§ WORK INSTRUCTION: Every line of the records below from the line with "Given: Click the vectorscope center crosshair" up to and including the line with "Click the 28" must be reproduced exactly, and no line outside that range.

*** INFORMATION Section Begins ***

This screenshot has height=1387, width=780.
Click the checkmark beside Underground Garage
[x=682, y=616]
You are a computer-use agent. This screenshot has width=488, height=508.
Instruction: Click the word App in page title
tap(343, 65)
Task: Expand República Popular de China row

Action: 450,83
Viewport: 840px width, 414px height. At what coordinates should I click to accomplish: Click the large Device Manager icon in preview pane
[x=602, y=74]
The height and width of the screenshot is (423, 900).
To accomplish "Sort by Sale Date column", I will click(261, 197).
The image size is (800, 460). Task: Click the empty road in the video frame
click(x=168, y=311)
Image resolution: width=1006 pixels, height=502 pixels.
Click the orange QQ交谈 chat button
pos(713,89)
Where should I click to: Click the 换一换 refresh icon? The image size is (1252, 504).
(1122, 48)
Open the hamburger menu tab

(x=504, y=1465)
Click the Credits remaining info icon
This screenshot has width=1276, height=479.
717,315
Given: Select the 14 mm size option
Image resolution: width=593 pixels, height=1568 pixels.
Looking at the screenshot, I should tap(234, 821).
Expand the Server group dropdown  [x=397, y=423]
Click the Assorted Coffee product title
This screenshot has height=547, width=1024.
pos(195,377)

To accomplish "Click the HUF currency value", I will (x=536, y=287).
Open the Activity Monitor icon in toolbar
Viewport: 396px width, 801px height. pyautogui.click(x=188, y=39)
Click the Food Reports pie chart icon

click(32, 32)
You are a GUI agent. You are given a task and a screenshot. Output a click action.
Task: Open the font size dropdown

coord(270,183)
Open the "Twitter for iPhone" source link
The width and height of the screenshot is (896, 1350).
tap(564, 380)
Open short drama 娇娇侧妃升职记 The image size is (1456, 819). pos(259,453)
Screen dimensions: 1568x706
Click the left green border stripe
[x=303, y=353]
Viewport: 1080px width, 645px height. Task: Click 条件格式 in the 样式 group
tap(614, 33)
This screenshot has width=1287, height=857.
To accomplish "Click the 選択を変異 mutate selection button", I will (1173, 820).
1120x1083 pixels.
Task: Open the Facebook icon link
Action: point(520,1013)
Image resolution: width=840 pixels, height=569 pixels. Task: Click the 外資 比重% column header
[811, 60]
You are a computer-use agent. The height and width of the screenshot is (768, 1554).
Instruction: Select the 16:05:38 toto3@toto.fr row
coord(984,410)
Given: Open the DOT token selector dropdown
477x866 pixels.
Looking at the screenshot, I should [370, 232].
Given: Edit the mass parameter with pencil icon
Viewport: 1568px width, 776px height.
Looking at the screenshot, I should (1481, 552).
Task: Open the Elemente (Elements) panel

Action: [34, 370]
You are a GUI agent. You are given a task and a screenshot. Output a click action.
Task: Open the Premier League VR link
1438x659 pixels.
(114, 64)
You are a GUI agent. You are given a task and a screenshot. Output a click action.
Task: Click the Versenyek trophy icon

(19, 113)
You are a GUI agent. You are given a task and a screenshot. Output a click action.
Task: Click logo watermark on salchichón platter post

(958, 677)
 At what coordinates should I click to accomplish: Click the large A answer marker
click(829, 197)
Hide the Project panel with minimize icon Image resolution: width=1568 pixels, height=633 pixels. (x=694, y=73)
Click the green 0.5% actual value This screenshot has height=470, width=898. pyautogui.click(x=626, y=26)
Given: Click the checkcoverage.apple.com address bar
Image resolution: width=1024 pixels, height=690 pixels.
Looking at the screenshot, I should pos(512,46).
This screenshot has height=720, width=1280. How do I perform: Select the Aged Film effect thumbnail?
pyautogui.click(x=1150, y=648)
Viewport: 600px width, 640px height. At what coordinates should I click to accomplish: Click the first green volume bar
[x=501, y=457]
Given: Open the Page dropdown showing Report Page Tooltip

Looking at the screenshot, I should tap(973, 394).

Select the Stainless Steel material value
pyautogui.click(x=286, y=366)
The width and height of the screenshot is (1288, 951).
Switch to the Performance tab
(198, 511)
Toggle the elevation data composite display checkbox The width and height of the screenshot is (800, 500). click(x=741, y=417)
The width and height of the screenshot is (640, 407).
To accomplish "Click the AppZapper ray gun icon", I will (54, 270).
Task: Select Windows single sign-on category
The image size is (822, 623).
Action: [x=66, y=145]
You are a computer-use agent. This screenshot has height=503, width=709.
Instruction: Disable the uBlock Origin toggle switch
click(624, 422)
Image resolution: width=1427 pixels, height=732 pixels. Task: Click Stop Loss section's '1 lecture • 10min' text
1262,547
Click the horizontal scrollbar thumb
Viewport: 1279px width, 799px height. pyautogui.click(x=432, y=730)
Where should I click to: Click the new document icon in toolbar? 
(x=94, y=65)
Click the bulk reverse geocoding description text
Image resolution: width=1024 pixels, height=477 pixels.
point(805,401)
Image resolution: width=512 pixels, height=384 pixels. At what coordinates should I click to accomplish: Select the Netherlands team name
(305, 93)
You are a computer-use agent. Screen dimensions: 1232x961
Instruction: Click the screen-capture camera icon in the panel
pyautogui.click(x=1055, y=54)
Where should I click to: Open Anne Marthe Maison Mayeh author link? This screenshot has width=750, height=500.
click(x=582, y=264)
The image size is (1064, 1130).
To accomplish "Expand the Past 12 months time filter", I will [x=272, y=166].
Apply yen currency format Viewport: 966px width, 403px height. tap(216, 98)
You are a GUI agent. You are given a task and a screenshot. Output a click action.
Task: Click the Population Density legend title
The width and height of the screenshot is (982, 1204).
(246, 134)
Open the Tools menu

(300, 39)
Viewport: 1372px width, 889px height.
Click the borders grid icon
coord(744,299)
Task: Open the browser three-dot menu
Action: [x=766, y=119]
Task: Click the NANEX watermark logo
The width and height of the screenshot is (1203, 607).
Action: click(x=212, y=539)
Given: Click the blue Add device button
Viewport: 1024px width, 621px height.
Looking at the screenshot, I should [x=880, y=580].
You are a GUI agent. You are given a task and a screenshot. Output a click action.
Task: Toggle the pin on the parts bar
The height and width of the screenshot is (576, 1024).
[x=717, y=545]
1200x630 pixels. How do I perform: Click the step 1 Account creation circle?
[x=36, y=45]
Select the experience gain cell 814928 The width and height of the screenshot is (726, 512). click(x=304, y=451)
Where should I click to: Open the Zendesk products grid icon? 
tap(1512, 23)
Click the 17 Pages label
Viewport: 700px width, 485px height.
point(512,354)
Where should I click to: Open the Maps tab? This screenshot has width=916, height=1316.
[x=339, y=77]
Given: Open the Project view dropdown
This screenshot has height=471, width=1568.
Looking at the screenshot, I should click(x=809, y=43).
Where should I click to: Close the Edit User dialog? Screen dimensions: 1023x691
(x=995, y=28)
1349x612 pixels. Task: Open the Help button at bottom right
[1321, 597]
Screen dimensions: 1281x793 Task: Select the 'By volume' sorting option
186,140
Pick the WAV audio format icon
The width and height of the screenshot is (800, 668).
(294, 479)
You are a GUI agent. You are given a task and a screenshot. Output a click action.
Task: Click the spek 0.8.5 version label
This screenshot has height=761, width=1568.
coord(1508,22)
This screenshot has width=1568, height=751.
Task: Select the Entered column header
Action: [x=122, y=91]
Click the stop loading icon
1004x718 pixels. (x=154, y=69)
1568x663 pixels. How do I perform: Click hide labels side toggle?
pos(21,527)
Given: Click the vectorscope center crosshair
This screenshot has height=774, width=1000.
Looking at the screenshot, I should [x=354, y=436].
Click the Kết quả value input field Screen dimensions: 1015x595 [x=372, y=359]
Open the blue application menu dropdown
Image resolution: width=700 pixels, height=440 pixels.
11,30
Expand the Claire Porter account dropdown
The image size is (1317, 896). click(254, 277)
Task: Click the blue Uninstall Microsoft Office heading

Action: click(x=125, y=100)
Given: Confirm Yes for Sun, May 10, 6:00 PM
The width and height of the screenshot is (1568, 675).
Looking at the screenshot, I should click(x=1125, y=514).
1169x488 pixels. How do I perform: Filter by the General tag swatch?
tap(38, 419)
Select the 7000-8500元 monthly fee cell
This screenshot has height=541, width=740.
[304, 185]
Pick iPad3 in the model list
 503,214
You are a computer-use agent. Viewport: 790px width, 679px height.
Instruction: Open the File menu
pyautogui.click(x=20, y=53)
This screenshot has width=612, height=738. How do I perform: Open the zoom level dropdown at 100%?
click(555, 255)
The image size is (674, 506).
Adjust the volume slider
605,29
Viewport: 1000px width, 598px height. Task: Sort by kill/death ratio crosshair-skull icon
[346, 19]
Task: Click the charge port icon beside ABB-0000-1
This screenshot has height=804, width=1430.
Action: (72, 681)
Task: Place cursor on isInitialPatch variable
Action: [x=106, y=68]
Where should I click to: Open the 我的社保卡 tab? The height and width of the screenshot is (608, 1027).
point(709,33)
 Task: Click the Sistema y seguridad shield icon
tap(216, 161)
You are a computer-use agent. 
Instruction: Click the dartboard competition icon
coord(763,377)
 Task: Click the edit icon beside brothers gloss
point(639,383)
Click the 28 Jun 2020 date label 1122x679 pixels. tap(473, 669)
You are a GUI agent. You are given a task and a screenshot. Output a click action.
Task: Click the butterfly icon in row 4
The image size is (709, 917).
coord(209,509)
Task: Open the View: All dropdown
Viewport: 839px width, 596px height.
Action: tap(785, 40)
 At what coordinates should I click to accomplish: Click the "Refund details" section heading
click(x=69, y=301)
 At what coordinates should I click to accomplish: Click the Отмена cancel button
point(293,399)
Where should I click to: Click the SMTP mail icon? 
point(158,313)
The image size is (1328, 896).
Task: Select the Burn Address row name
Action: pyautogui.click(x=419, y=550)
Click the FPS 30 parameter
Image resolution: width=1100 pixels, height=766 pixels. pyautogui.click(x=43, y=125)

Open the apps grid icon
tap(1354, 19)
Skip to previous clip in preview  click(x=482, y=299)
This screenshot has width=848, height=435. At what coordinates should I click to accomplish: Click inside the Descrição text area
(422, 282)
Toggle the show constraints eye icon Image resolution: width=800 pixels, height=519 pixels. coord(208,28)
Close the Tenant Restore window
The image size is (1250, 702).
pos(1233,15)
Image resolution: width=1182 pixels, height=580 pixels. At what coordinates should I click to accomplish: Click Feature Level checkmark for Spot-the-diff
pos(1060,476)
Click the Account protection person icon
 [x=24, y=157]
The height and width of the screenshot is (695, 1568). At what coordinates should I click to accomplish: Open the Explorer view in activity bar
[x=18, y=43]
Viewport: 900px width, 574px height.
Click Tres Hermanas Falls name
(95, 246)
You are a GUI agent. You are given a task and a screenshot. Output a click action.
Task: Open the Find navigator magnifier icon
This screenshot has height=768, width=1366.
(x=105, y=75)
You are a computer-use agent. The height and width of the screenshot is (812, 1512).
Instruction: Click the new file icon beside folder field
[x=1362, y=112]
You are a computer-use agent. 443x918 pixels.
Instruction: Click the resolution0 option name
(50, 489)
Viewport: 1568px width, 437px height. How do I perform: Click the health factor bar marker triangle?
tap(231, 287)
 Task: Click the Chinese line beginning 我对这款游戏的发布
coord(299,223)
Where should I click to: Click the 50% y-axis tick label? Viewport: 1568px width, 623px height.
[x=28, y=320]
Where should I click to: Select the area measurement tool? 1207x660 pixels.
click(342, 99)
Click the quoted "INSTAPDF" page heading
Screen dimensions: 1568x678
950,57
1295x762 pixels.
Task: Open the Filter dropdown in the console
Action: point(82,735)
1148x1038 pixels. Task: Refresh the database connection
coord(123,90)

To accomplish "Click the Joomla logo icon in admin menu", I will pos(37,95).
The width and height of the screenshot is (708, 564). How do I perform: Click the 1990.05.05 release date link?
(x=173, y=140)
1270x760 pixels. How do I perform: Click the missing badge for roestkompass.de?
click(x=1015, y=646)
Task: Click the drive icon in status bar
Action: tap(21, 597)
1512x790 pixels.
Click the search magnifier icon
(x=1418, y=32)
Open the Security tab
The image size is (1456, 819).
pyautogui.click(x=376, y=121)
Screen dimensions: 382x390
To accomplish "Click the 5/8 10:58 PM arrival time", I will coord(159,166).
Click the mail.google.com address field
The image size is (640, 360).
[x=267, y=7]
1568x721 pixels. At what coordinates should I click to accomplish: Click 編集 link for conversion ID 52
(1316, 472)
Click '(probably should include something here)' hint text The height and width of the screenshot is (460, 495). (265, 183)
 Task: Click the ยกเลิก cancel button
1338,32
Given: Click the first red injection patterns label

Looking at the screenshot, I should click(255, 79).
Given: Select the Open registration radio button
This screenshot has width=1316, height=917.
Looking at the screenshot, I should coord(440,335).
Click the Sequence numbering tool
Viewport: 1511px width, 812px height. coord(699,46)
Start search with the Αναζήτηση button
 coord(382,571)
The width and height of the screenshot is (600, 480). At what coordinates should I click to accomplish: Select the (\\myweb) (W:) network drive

*** INFORMATION Section Ends ***

§ COMPLETED EXERCISE:
Given: Click the vectorscope center crosshair
This screenshot has height=774, width=1000.
Looking at the screenshot, I should [x=354, y=436].
Click the Kết quả value input field Screen dimensions: 1015x595 [x=372, y=359]
Open the blue application menu dropdown
Image resolution: width=700 pixels, height=440 pixels.
11,30
Expand the Claire Porter account dropdown
The image size is (1317, 896). click(254, 277)
Task: Click the blue Uninstall Microsoft Office heading

Action: click(x=125, y=100)
Given: Confirm Yes for Sun, May 10, 6:00 PM
The width and height of the screenshot is (1568, 675).
Looking at the screenshot, I should click(x=1125, y=514).
1169x488 pixels. How do I perform: Filter by the General tag swatch?
tap(38, 419)
Select the 7000-8500元 monthly fee cell
This screenshot has height=541, width=740.
[304, 185]
Pick iPad3 in the model list
 503,214
You are a computer-use agent. Viewport: 790px width, 679px height.
Instruction: Open the File menu
pyautogui.click(x=20, y=53)
This screenshot has width=612, height=738. How do I perform: Open the zoom level dropdown at 100%?
click(555, 255)
The image size is (674, 506).
Adjust the volume slider
605,29
Viewport: 1000px width, 598px height. Task: Sort by kill/death ratio crosshair-skull icon
[346, 19]
Task: Click the charge port icon beside ABB-0000-1
This screenshot has height=804, width=1430.
Action: (72, 681)
Task: Place cursor on isInitialPatch variable
Action: [x=106, y=68]
Where should I click to: Open the 我的社保卡 tab? The height and width of the screenshot is (608, 1027).
point(709,33)
 Task: Click the Sistema y seguridad shield icon
tap(216, 161)
You are a computer-use agent. 
Instruction: Click the dartboard competition icon
coord(763,377)
 Task: Click the edit icon beside brothers gloss
point(639,383)
Click the 28 Jun 2020 date label 1122x679 pixels. tap(473, 669)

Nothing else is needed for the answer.